MacCarrigan claims Facebook may have classified Queer LifeSpace as a "social issues organization," which limited its ad reach, and thus its ability to sell tickets to the gala.

"It feels discriminatory," MacCarrigan said.

Meta, which owns Facebook, did not return a request for comment.

Mandelman said he was concerned about the threat of eviction.

"The Castro already has way too many commercial vacancies, and this building is part of that," he stated May 20. "Property owners need to be filling the vacancies they already have, not creating more (especially not when the existing tenant is a valuable community resource like Queer LifeSpace).
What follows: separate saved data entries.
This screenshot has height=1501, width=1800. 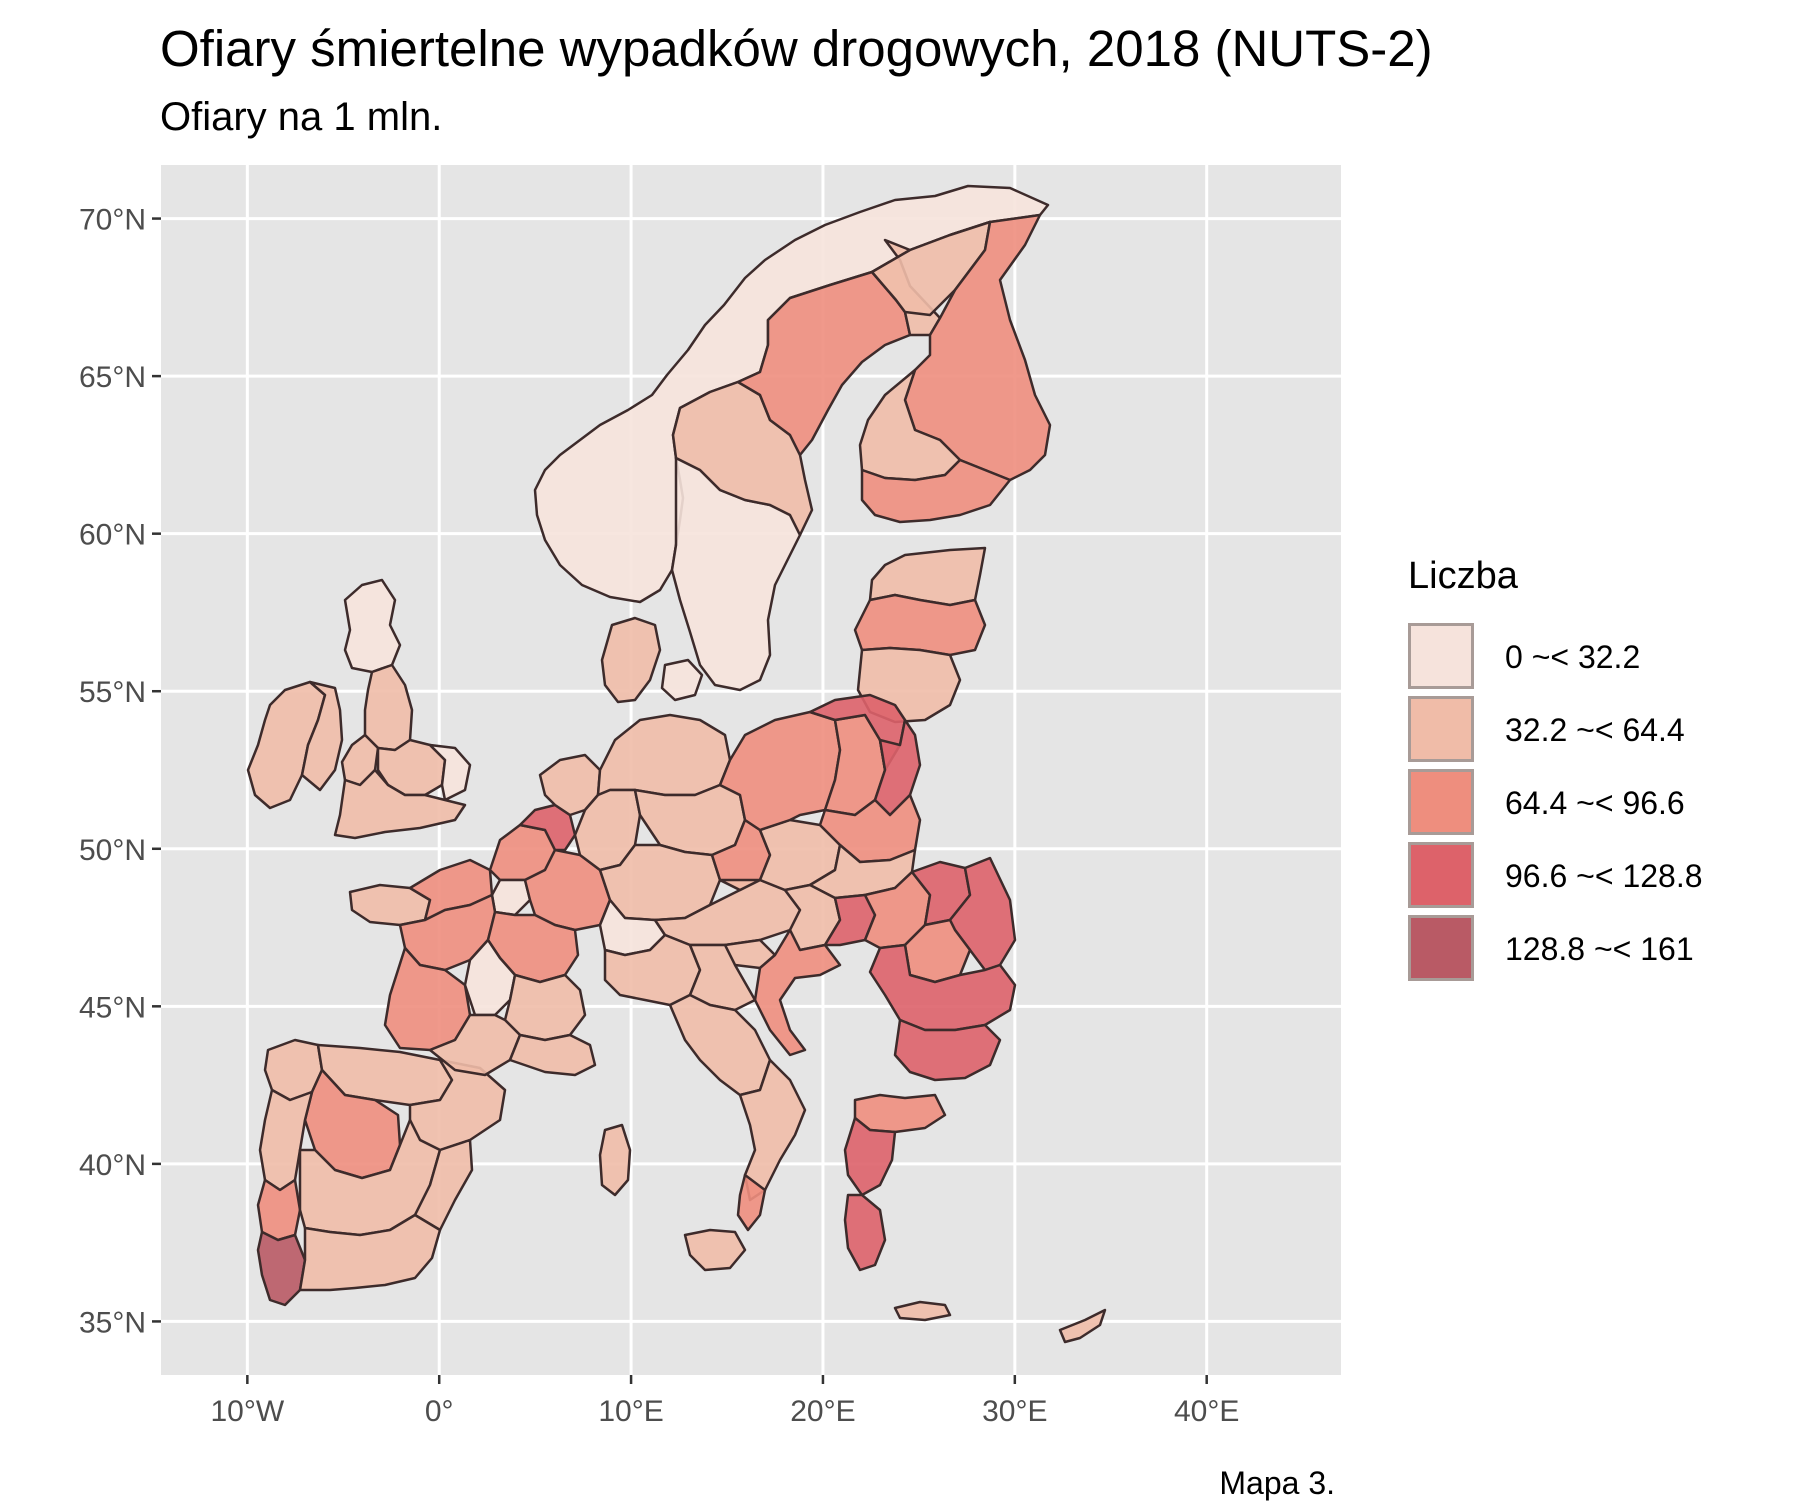 I want to click on x-tick-label: 10°E, so click(x=630, y=1412).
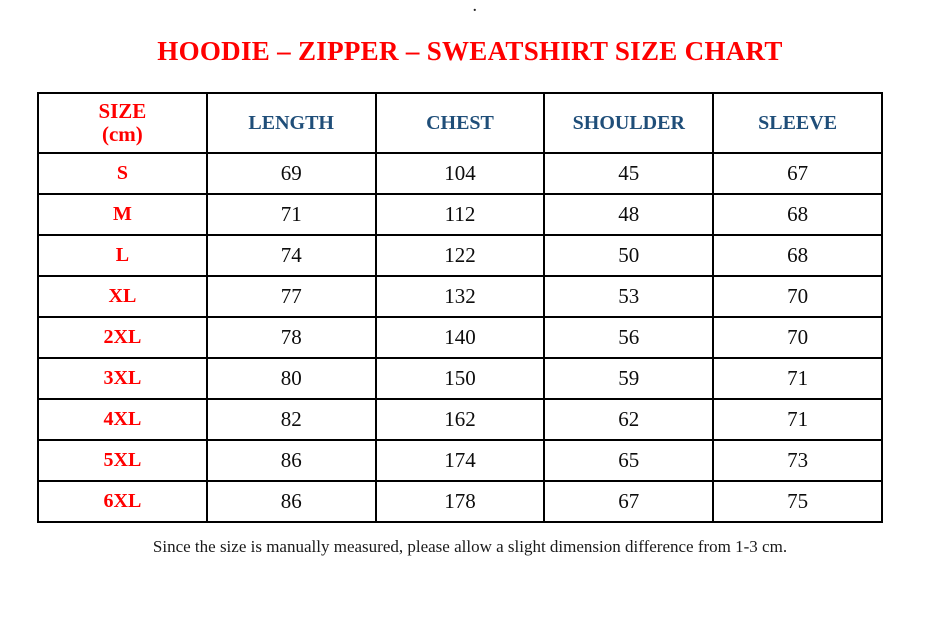  What do you see at coordinates (629, 460) in the screenshot?
I see `shoulder-cell: 65` at bounding box center [629, 460].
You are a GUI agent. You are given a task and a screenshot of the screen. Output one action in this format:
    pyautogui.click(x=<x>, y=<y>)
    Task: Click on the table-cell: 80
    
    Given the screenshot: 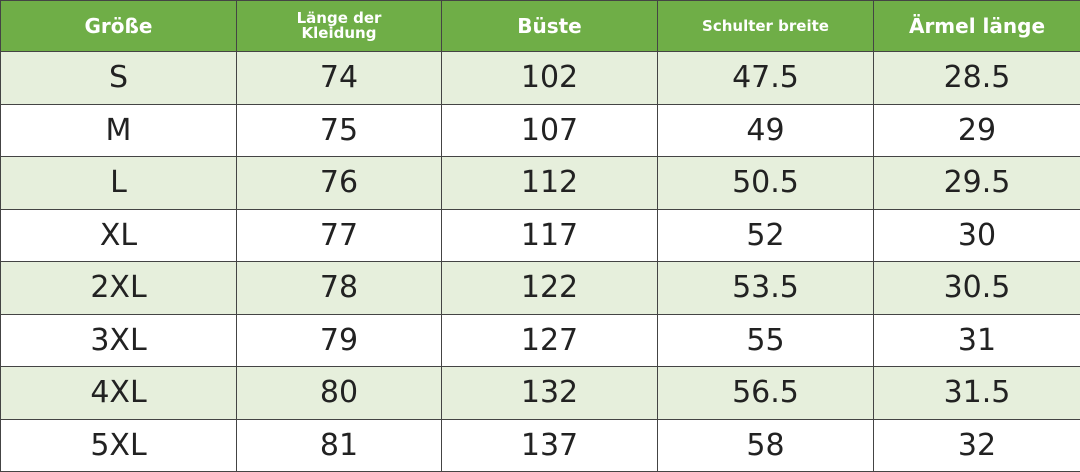 What is the action you would take?
    pyautogui.click(x=339, y=393)
    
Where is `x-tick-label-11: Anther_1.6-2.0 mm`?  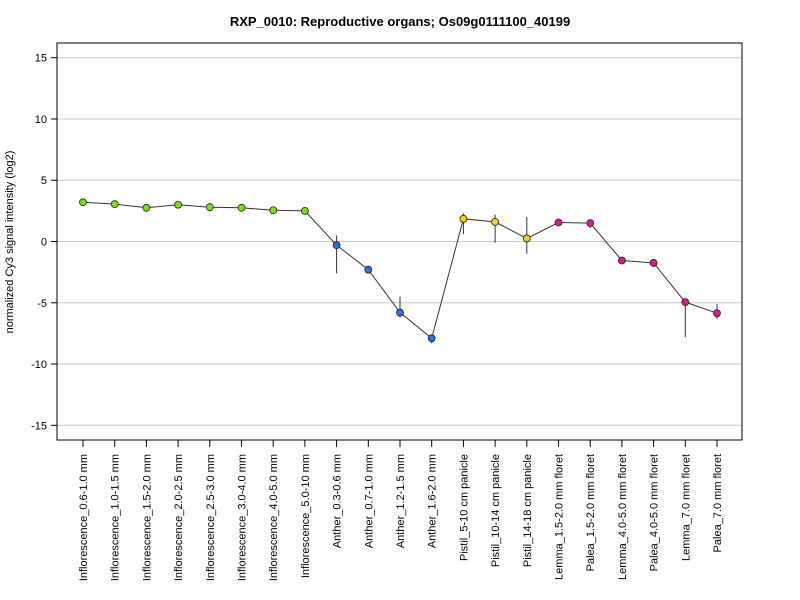
x-tick-label-11: Anther_1.6-2.0 mm is located at coordinates (433, 501).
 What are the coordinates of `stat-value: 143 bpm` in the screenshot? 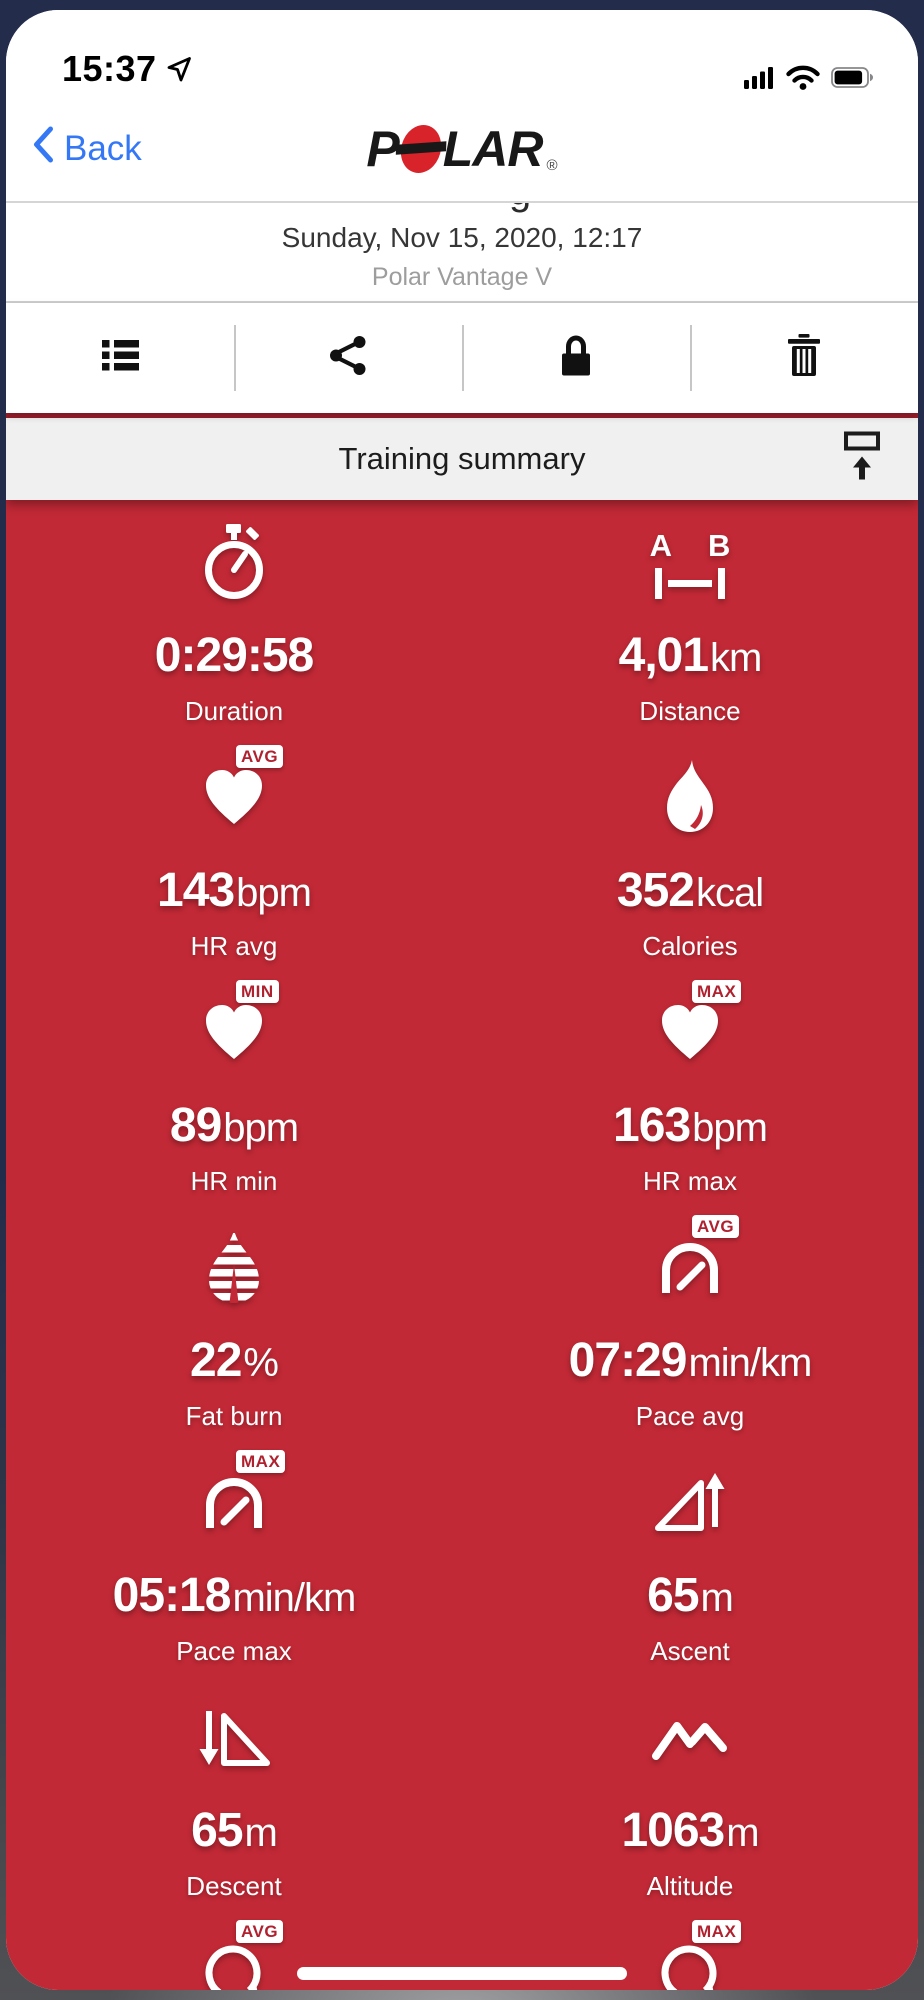 It's located at (234, 890).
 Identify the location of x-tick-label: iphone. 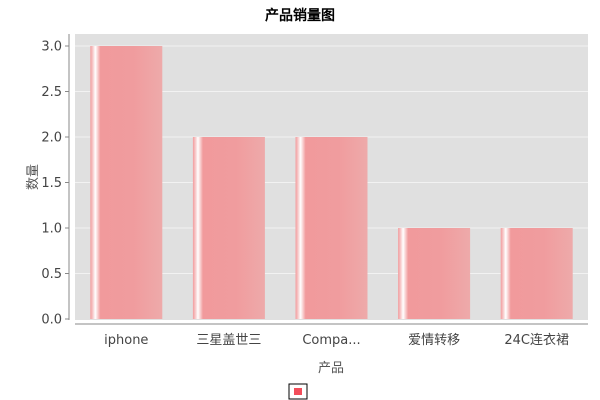
(126, 340).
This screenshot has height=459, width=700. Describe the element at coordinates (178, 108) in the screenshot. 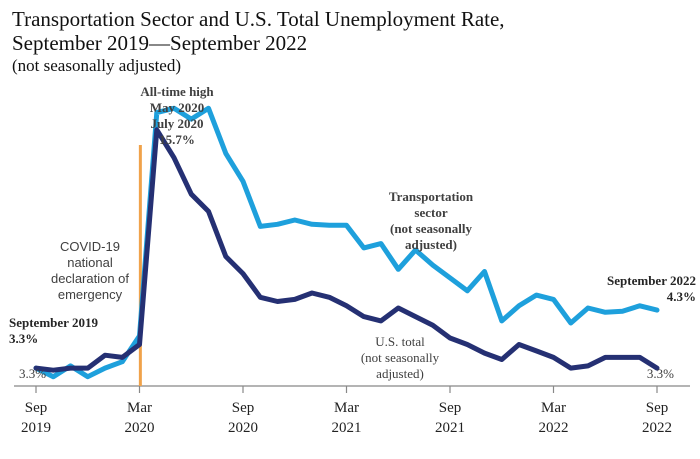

"I am quite concerned about Queer LifeSpace as well as the other tenants at 2275 Market," Mandelman added. "We have been in touch with them for several months and have connected them to city resources where appropriate. We have also reached out to the landlord's legal counsel and requested a meeting with the landlord."

No clients or therapists spoke at the rally, but two candidates for San Francisco mayor did. At the rally, District 11 Supervisor Ahsha Safaí, a straight ally who is running, presented a certificate of honor to Queer LifeSpace.

"It's just wrong that Queer LifeSpace is facing eviction," he stated. "They offer crucial mental health services to the LGBTQIA+ community, and now, when commercial spaces are empty all over town, they're being pushed out. Landlords should be helping businesses stay in San Francisco, not driving them away. We need to step up — this isn't just about one organization; it's about taking a stand against the bigger issues hurting San Francisco right now."

Board of Supervisors President Aaron Peskin, a straight ally who is also running for mayor and represents District 3 (including North Beach, Chinatown, and the Financial District), was also there and spoke. Peskin discussed the commercial vacancy tax he'd championed to passage in 2020, saying that an eviction "is not only in the worst interest of the community but isn't even in the interest of the landlord" because people might not want to rent from a landlord involved in an unjust eviction.

"In North Beach, the neighborhood, just like the Castro, doesn't stand for it," he said. "You don't want that space if someone is unjustly evicted, and it stays vacant.

"Mr. Yee," he intoned, addressing the property manager, who was not present, "there's a vacancy tax."